Corcept Therapeutics is a specialty drug company focused on medicines that block the effects of cortisol, a hormone the body makes naturally. Its main commercial product is Korlym, a prescription drug used to treat certain patients with endogenous Cushing’s syndrome, a serious disorder caused by too much cortisol. The company also develops related cortisol-modulating drugs for other medical uses.
Corcept makes money mostly by selling its medicine to specialty pharmacies and other healthcare channels, which then dispense it to patients with a doctor’s prescription. Its customers are not everyday consumers; they are hospitals, endocrinologists, specialists, pharmacies, and the patients they treat. Because these drugs are used for rare and complex conditions, Corcept’s business depends on physician adoption, patient access, and insurance coverage rather than broad retail sales.
What makes Corcept’s business model distinctive is its narrow focus on cortisol biology. Instead of being a broad pharmaceutical company, it concentrates on a small set of hormone-related diseases where it can build deep expertise and develop targeted treatments.

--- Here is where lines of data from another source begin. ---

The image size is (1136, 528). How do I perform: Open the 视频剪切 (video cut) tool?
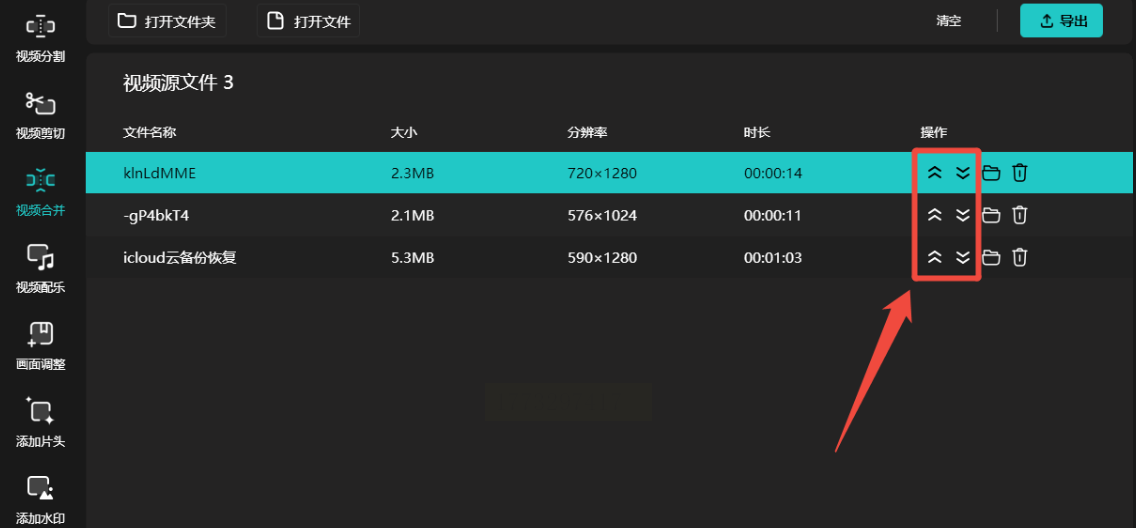pos(40,115)
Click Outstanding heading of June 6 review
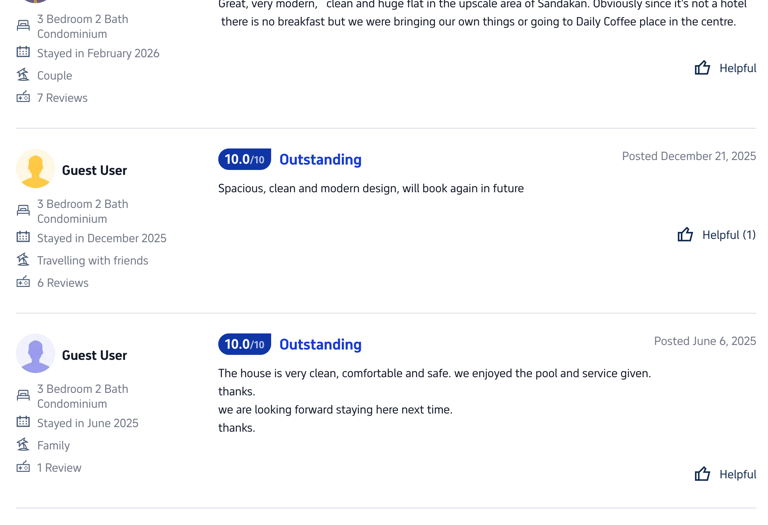768x525 pixels. pyautogui.click(x=320, y=344)
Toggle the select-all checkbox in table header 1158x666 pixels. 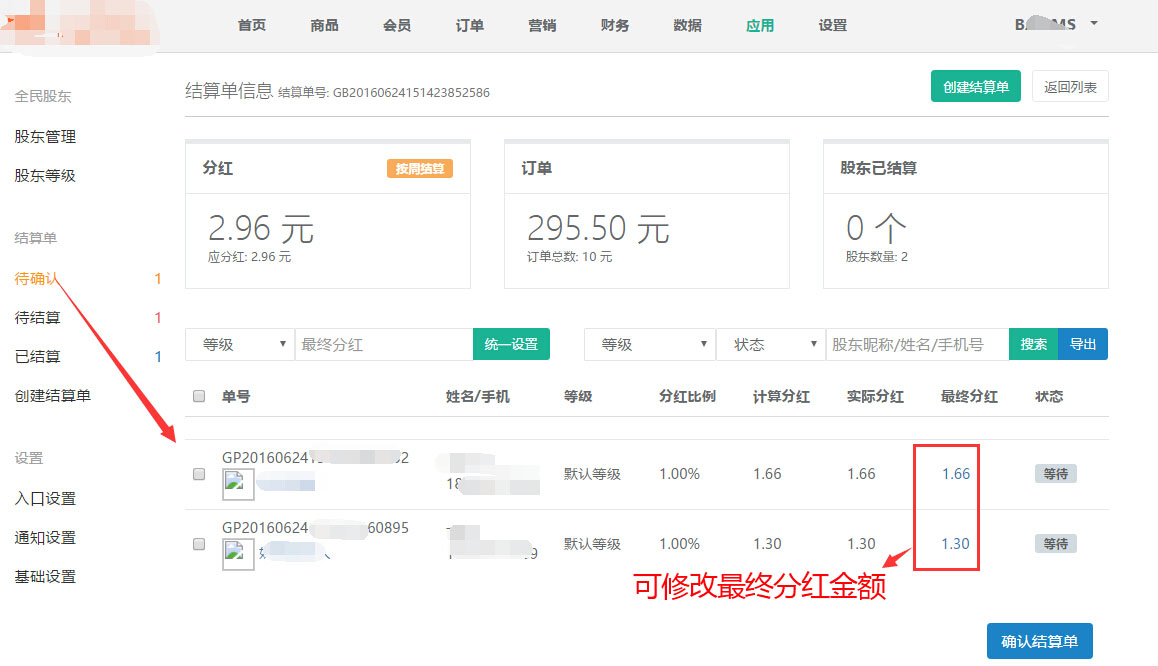198,396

That gives it a clear role in the healthcare value chain: it turns specialized research into niche prescription medicines for hard-to-treat endocrine disorders.
Revenue: First-quarter revenue was $164.9 million, up from $157.2 million a year ago, and management raised full-year 2026 revenue guidance to $950 million to $1.05 billion.
Endocrinology growth: Corcept said demand for its Cushing's syndrome medicines is accelerating, with record new prescriptions, record prescribers, and all-time high patient counts, though first-quarter revenue lagged the underlying momentum because of insurance reauthorization delays and a pharmacy transition.
Oncology launch: Lifyorli was approved 3.5 months early for platinum-resistant ovarian cancer, and management said the launch is off to a strong start with more than 200 physicians already writing prescriptions and NCCN preferred status helping access.
Pipeline breadth: The company highlighted relacorilant in Cushing's syndrome, new oncology studies, the Phase II MONARCH trial in MASH, and a planned Phase III ALS study for dazucorilant.
Long-term outlook: Management reiterated ambitious long-term targets, including at least $2 billion in annual revenue for the current Cushing's business by the end of the decade and more than $1 billion annually in U.S. revenue for Lifyorli by then.